Voor de diagnose artrose is geen beeldvorming nodig. De klachten die iemand met artrose heeft zijn voldoende om de diagnose te stellen. Soms wordt er een röntgenfoto gemaakt als de arts twijfelt over een eventuele andere aandoening.
Beeldvorming versus klachten
Er blijkt namelijk geen goede overeenkomst te zijn tussen de mate van artrose op beeldvorming en de mate van klachten die iemand heeft. Voorbeeld: iemand die ernstige klachten heeft hoeft op de röntgenfoto of MRI geen ernstige artrose te hebben. Dit geldt ook andersom, iemand die nog weinig klachten heeft kan al ernstige artrose op de röntgenfoto of MRI hebben. Daarom is het advies aan artsen om geen röntgenfoto of MRI te maken om de diagnose artrose te stellen.
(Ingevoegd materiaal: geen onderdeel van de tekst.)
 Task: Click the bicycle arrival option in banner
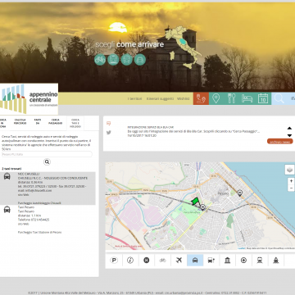tap(100, 60)
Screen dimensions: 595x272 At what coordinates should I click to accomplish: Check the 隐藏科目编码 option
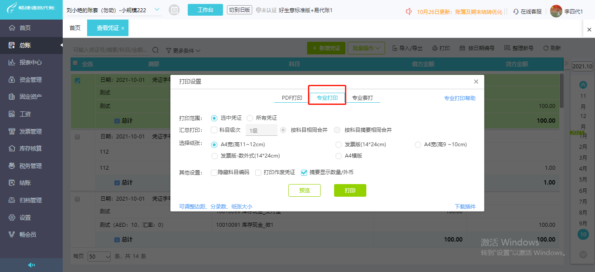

Wat vinden de panelleden ervan als er wordt gezegd dat er geen foto gemaakt wordt, omdat het geen consequenties heeft voor de behandeling? En als het wel wordt gedaan, wordt dit dan als belastend ervaren? En hoe denken de panelleden over deze en nieuwe beeldvormende onderzoeken voor wetenschappelijk onderzoek?
Beeldvorming in de patiëntenzorg
Door de panelleden wordt het als prettig ervaren dat er beeldvorming wordt gedaan, ook als het geen behandelconsequenties heeft. Het geeft een zekere mate van duidelijkheid en gemoedsrust om te weten wat er gaande is in het gewricht en hoe het gewricht eruitziet. Zowel de röntgenfoto als de MRI worden voor de patiëntenzorg niet als belastend ervaren.
Beeldvorming in wetenschappelijk onderzoek
De panelleden zouden bereid zijn om voor wetenschappelijk onderzoek (extra) beeldvorming te laten doen, ook als de uitslag van de beeldvorming niet individueel gedeeld wordt. Het betrekken van de deelnemers bij de resultaten van het onderzoek vinden de panelleden daarentegen wel van belang. Daarnaast hangt de bereidheid af van de toegankelijkheid van het onderzoek, de frequentie van de onderzoeken (met name bij röntgenstraling) en de uitleg van nieuwe beeldvormende onderzoeken zoals de PET-MRI waarbij radioactieve stoffen worden gebruikt.
PET-MRI = positron Emissie Tomografie – Magnetic Resonance Imaging
Bij een PET-MRI krijgt men radioactieve vloeistof toegediend. De radioactieve vloeistof zorgt ervoor dat de vorm en functie van de te onderzoeken organen en weefsel nog beter zichtbaar worden. Daardoor kan er vastgesteld worden of er afwijkingen zijn en wat de omvang van de eventuele afwijkingen is.